PROMPT: Please answer this about the news article below on Southern Baptists and alcohol: in what year did the Southern Baptist Convention adopt its resolution expressing "total opposition" to alcoholic beverages?

READING PASSAGE:
::::

CARROLLTON, Ga. (ABP) — Two decades after declaring victory in the war over biblical inerrancy, Southern Baptists are battling about booze.
Seeking to remain relevant in today's culture, many Baptists have abandoned former taboos against social activities like dancing and going to movies. Now some are questioning the denomination's historic position of abstaining from alcohol, prompting others to draw a line.
The Baptist State Convention of North Carolina recently passed a motion to "study a policy of the social use of alcohol" related to funding of church plants, employment of personnel and nomination of persons to committees and boards of trustees.
"We as Southern Baptists in the North Carolina Baptist State Convention want the world to know that we promote the King of Kings, not the King of Beers," Tim Rogers, pastor of Ebenezer Baptist Church in Indian Trail, N.C., told fellow messengers at the Nov. 8-10 annual meeting in Greensboro.
That is the same city where the Southern Baptist Convention adopted a resolution in 2006 expressing "total opposition" to alcoholic beverages and urging that no one who uses them be elected to a position of leadership in the denomination.

::::

RECORDED INFORMATION:

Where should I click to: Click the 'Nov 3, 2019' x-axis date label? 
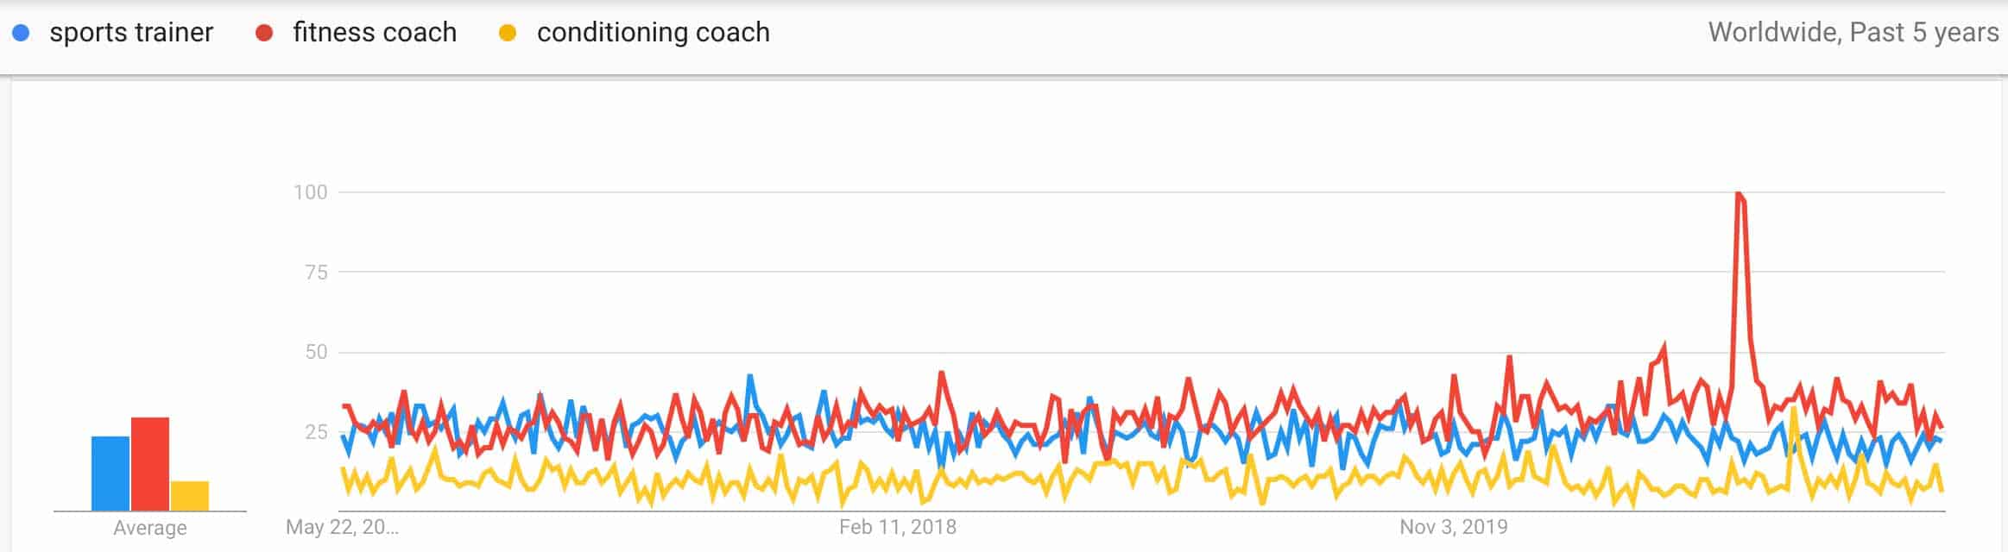(x=1453, y=527)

::::

TASK ANSWER: 2006